━━ GIVEN TEXT ━━

On Dec 4, 2009, at 8:39 PM, Leone Anthony wrote:

> Warren --
>
> Please someone jump if I get something wrong here ... but ...
>
> A Cocoa touch application can not really feed data to another
> application on it's own. All of the applications on an iPhone/iPod
> touch are sandboxed and can not communicate to another application
> on the phone/ipod. This is not really a problem for the application
> you are describing because, one can include map views in your
> application and make use of the included map data for location.

Yeah, one application can handle both map display and a deliveries
database. No need to have separate apps.

In the case where you really must have separate apps, you could hack
some kind of data exchange using custom URLs. An iPhone app can
register to handle a custom URL scheme (e.g. bonjovi://). If
application X opens a URL of bonjovi://blah/blah?oh, and application Y
is registered to handle the bonjovi:// scheme, then application Y will
launch and process that URL. You can load up the URL with arbitrary
data, so the URL would be your data transfer channel.

One limitation of this approach: you can only pass data to another
application by launching tha app via URL. You're limited to what
would be reasonable UI behavior. If two apps are continuously
launching each other, passing data back and forth with custom URLs,
that would get to be annoying pretty quickly. Also probably would
make it through the gauntlet of App Store review. You have to keep
the data exchange down to something that would fit a reasonable
workflow between the user, application X, and application Y.

━━━

*INSTRUCTIONS*:
#1 According to the email on iPhone app data sharing, what can an iPhone app register to handle so that another app can launch it and pass it data?
#2 Continue the email on iPhone app data sharing from the point where it ends.

━━ DATASET ENTRIES ━━

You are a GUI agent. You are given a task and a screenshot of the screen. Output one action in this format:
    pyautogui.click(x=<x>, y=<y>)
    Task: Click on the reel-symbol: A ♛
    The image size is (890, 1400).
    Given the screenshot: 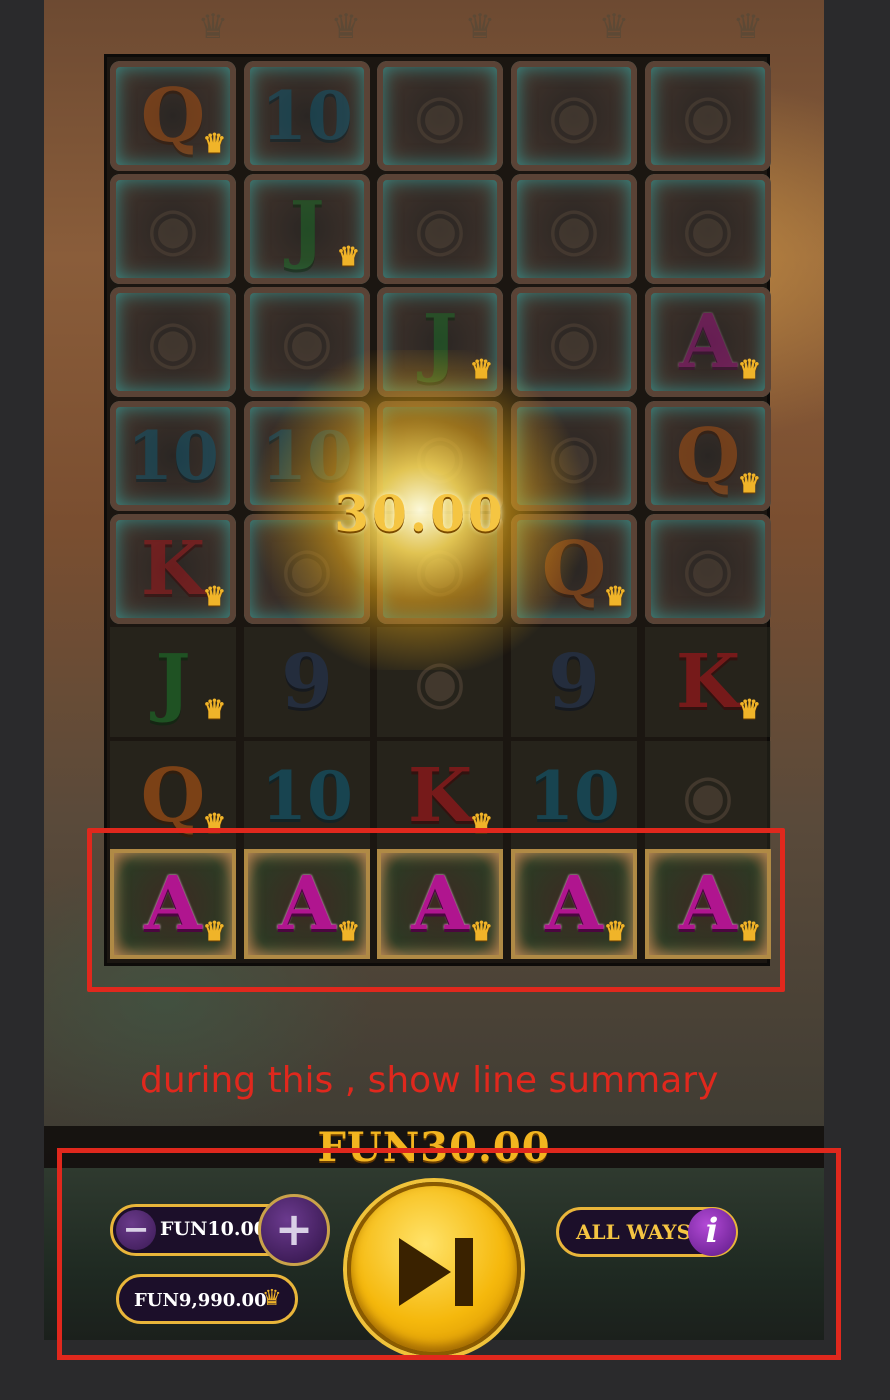 What is the action you would take?
    pyautogui.click(x=708, y=342)
    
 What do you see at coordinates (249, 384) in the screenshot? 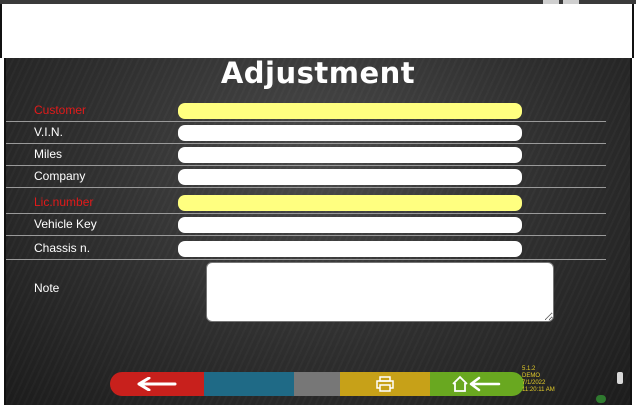
I see `toolbar-blank-button` at bounding box center [249, 384].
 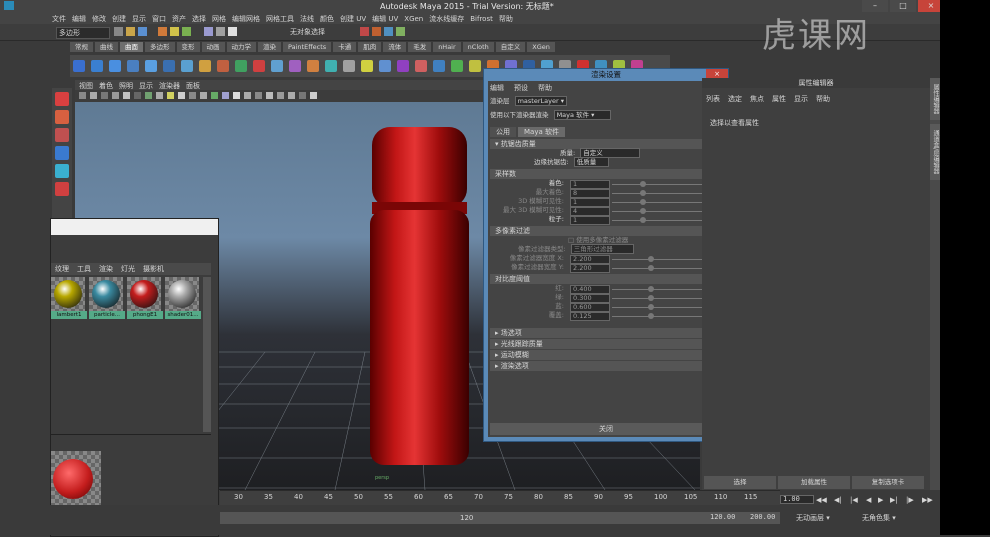 What do you see at coordinates (207, 354) in the screenshot?
I see `hypershade-scrollbar` at bounding box center [207, 354].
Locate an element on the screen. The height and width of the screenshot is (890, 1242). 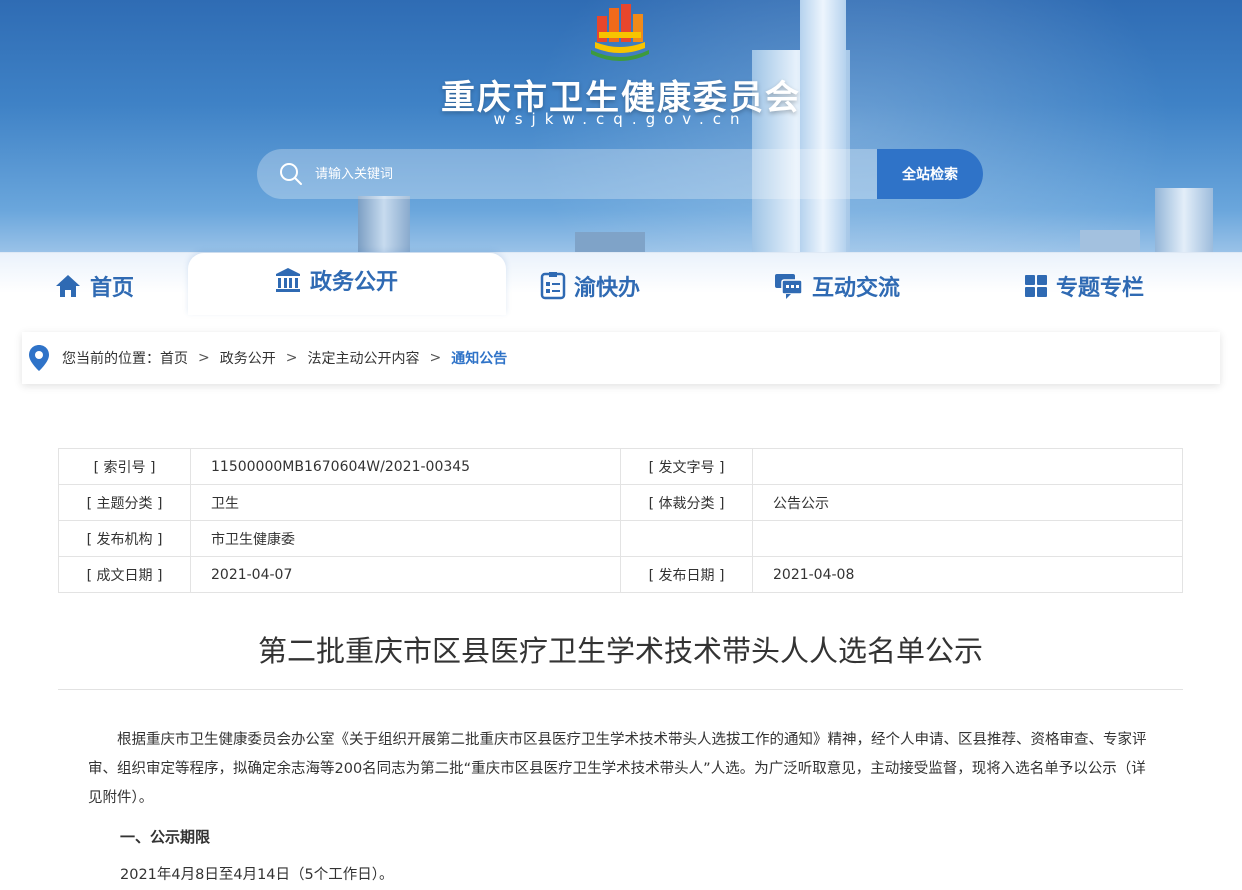
nav-item-yukuaiban: 渝快办 is located at coordinates (590, 286).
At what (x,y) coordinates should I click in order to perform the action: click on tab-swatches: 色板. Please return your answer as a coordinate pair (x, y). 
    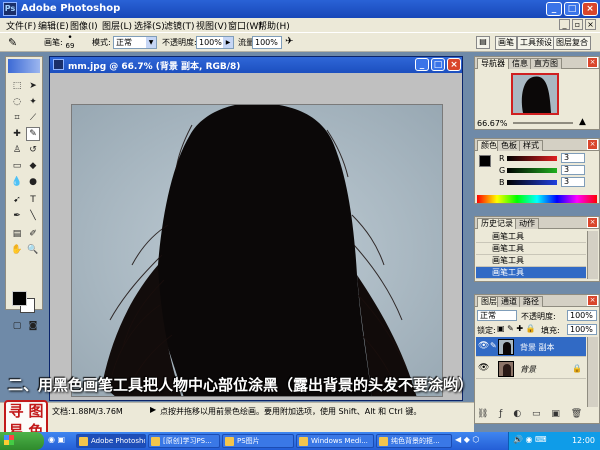
    Looking at the image, I should click on (509, 146).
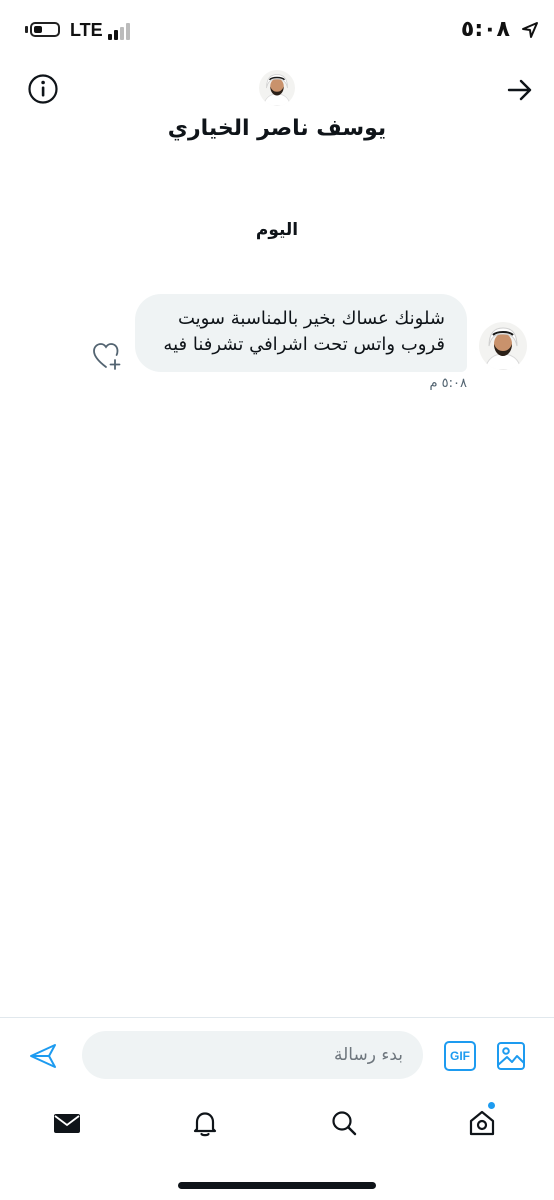  Describe the element at coordinates (277, 230) in the screenshot. I see `date-divider: اليوم` at that location.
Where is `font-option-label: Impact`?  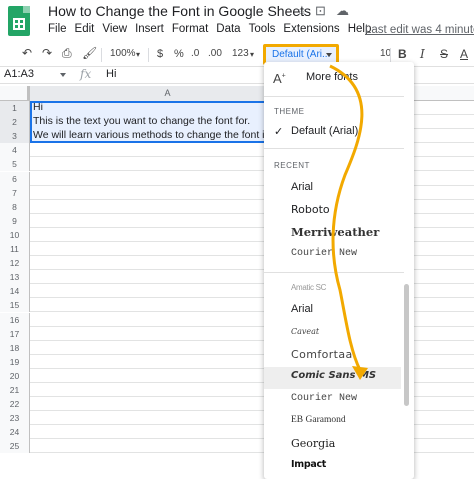 font-option-label: Impact is located at coordinates (309, 464).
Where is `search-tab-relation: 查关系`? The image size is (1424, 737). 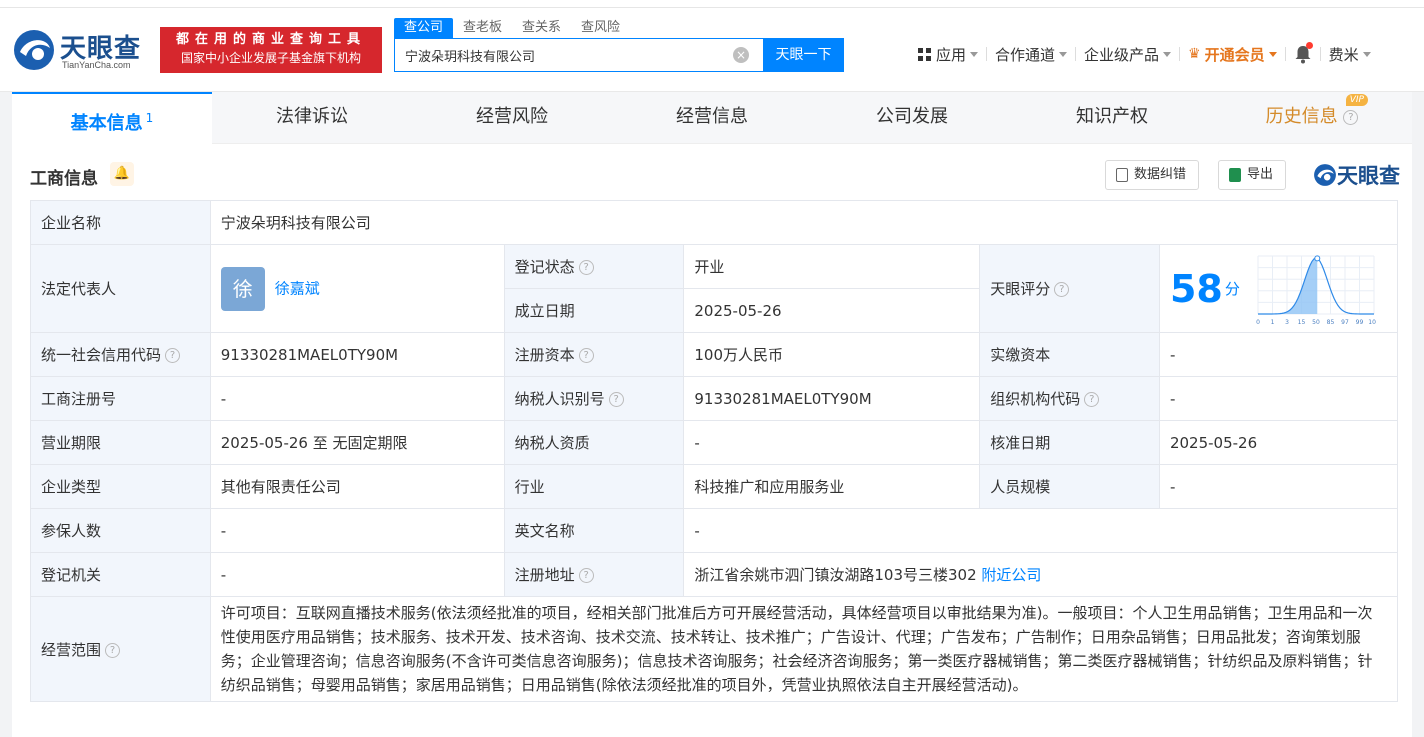
search-tab-relation: 查关系 is located at coordinates (542, 28).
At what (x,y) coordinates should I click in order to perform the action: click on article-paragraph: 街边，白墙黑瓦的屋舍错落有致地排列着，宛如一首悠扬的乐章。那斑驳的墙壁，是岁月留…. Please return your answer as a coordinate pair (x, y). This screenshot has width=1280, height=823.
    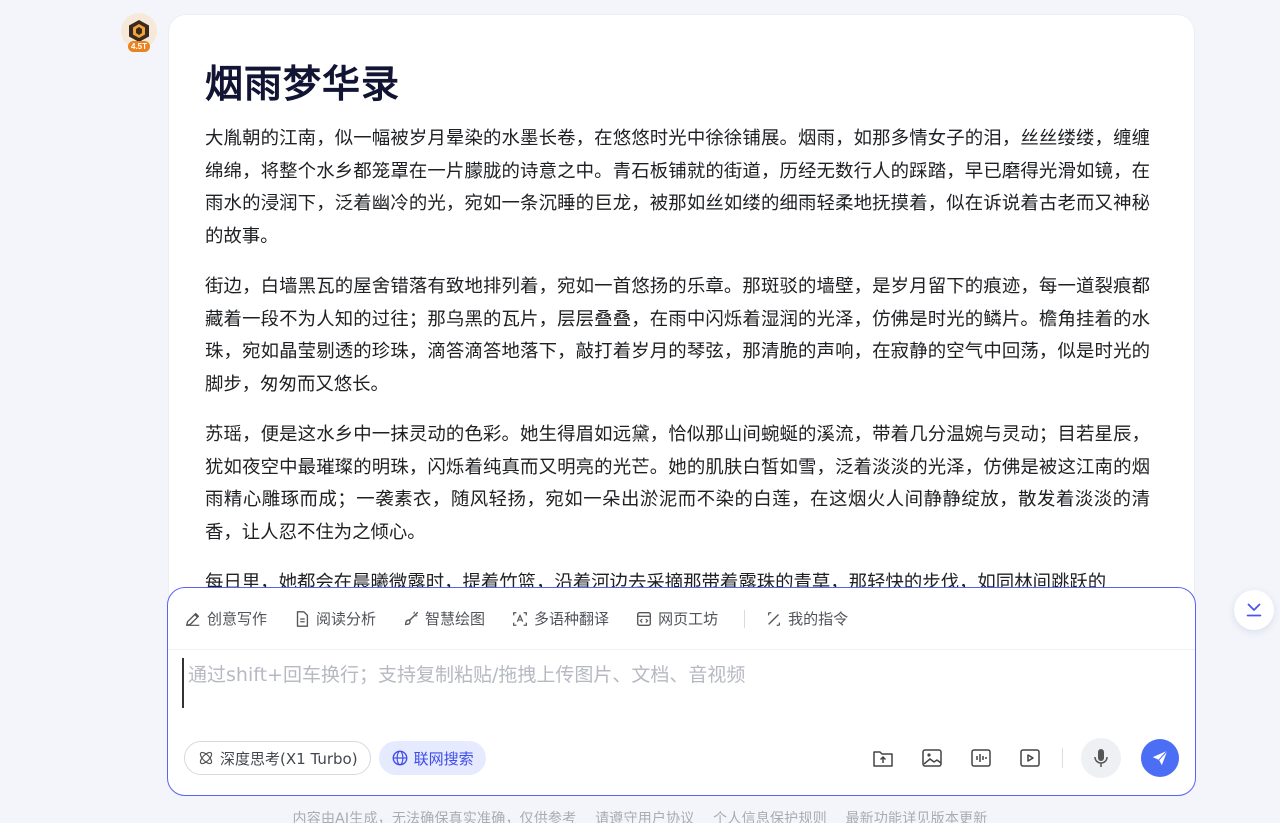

━━━

*PER-TASK ANSWERS*:
#1 A custom URL scheme, such as bonjovi://.

#2
Another limitation: without defining a whole protocol on top of the
custom URL, you will be limited to passing arbitrary data as part of
the URL proper. There are encoding specs for URLs and I think there
might be a length restriction (1024 characters?). That said,
there's nothing keeping a developer from creating a custom URL (e.g.
bonjovi://) and treating it as identical to the HTTP protocol. As
long as you don't mind writing the code, there's nothing keeping you
from defining GET, PUT, POST, DELETE requests (identical to HTTP) on
top of your custom protocol. Then you'd get all the power of HTTP
with respect to data passing in your custom protocol, with the price
being that you'd have to write code to process the bonjovi:// requests
and responses in the same way that HTTP is processed.